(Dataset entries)
----------------
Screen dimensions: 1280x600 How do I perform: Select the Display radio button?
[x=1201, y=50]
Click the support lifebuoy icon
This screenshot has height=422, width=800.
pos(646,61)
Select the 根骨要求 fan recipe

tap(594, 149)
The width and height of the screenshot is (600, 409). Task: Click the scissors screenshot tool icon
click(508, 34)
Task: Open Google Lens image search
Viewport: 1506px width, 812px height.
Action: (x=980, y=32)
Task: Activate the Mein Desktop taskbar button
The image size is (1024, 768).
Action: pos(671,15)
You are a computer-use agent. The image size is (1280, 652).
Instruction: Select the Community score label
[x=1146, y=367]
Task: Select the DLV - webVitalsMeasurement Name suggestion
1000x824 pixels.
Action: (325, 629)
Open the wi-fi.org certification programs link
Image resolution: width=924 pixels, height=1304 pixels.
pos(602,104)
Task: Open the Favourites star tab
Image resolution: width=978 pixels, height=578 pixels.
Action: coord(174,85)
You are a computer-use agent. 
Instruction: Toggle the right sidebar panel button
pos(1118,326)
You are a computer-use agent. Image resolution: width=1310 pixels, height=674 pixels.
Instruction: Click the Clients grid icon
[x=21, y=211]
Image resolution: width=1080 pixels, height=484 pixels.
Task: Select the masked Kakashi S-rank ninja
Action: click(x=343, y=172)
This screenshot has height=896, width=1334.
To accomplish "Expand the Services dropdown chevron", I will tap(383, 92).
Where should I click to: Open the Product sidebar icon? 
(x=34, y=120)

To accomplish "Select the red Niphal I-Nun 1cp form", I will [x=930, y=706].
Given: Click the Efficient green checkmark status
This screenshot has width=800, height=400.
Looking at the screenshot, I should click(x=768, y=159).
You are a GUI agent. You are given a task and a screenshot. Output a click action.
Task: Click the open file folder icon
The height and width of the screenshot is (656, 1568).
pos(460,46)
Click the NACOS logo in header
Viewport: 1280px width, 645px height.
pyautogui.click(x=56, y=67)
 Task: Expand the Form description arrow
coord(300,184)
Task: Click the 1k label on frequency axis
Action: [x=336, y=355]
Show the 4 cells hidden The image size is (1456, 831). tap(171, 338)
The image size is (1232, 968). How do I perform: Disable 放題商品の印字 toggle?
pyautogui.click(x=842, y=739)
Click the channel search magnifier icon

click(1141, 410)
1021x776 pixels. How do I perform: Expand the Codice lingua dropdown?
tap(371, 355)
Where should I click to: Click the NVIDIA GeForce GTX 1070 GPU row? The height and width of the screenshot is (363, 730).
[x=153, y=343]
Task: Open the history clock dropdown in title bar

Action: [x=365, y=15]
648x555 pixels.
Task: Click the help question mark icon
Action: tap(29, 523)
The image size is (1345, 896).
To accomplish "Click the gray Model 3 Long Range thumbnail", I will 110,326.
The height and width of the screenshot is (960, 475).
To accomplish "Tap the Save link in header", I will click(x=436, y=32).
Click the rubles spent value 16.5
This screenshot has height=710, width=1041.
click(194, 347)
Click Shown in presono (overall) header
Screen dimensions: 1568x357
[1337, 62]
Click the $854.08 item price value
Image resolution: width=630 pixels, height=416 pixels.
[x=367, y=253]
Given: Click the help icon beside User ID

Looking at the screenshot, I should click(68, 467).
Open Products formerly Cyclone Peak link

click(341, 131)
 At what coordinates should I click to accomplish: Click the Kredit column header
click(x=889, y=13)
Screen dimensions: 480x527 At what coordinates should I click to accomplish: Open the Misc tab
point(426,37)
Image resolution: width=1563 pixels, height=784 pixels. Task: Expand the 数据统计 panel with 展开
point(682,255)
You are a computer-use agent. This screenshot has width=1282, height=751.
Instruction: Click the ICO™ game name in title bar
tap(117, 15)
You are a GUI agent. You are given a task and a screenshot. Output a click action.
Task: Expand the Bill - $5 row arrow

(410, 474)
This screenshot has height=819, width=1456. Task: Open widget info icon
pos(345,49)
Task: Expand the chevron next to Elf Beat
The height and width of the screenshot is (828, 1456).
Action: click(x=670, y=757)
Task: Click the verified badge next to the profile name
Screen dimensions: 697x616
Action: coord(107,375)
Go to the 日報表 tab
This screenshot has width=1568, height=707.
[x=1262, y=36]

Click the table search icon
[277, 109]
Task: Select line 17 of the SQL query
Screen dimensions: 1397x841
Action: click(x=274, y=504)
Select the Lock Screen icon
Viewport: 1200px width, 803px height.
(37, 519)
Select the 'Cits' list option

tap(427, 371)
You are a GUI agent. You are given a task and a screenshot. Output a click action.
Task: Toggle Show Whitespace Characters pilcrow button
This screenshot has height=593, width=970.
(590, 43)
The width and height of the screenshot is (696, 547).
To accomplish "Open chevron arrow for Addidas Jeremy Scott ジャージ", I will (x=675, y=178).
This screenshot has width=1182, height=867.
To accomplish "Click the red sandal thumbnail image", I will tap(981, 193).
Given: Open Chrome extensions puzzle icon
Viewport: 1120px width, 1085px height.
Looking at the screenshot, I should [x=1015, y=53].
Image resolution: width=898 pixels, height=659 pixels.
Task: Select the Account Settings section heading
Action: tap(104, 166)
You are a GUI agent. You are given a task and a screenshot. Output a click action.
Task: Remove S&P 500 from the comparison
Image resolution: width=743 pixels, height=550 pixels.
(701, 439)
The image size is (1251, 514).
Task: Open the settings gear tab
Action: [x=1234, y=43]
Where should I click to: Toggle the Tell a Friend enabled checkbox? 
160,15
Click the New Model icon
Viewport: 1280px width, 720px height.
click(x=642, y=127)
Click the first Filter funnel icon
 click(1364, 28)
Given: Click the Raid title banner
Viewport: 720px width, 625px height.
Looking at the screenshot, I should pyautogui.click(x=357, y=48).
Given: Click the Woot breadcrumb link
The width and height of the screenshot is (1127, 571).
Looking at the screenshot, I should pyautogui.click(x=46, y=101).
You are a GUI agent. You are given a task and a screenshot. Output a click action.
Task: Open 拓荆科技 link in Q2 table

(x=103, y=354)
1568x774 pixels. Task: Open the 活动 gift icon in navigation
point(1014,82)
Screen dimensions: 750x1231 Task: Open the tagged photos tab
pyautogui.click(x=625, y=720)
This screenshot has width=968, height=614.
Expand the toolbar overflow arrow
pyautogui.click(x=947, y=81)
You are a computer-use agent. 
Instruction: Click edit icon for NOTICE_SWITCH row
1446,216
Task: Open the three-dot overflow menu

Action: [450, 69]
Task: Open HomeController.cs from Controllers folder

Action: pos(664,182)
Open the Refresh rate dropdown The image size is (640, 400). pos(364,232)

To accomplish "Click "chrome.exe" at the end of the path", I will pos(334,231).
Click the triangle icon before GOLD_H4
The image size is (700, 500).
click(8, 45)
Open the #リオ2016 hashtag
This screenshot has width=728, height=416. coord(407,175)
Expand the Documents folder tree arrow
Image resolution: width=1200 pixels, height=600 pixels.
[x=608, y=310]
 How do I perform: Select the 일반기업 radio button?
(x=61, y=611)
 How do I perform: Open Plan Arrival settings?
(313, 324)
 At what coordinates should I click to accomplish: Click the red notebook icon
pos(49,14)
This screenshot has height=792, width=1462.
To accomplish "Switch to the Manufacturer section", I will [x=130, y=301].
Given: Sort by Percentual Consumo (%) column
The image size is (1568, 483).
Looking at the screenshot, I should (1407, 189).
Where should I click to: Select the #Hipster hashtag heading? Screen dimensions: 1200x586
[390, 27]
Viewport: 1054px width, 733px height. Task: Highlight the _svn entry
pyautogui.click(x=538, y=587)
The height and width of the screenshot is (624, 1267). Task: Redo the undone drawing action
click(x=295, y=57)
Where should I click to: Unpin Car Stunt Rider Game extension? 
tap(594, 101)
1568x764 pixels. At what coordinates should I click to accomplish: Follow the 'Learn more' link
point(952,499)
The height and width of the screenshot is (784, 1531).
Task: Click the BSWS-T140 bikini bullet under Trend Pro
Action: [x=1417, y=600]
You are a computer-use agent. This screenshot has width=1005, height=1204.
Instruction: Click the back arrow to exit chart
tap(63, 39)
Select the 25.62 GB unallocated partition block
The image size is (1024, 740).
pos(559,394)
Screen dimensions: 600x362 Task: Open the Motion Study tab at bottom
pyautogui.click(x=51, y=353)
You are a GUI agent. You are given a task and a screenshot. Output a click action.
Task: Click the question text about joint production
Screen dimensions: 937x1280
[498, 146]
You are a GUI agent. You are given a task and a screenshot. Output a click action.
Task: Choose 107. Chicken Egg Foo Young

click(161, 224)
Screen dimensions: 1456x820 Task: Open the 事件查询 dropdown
----------------
*Task brief*
Return each line among the entries that holds the word "thumbnail".

*Response for this exercise*
To accomplish "Click the gray Model 3 Long Range thumbnail", I will 110,326.
To accomplish "Click the red sandal thumbnail image", I will tap(981, 193).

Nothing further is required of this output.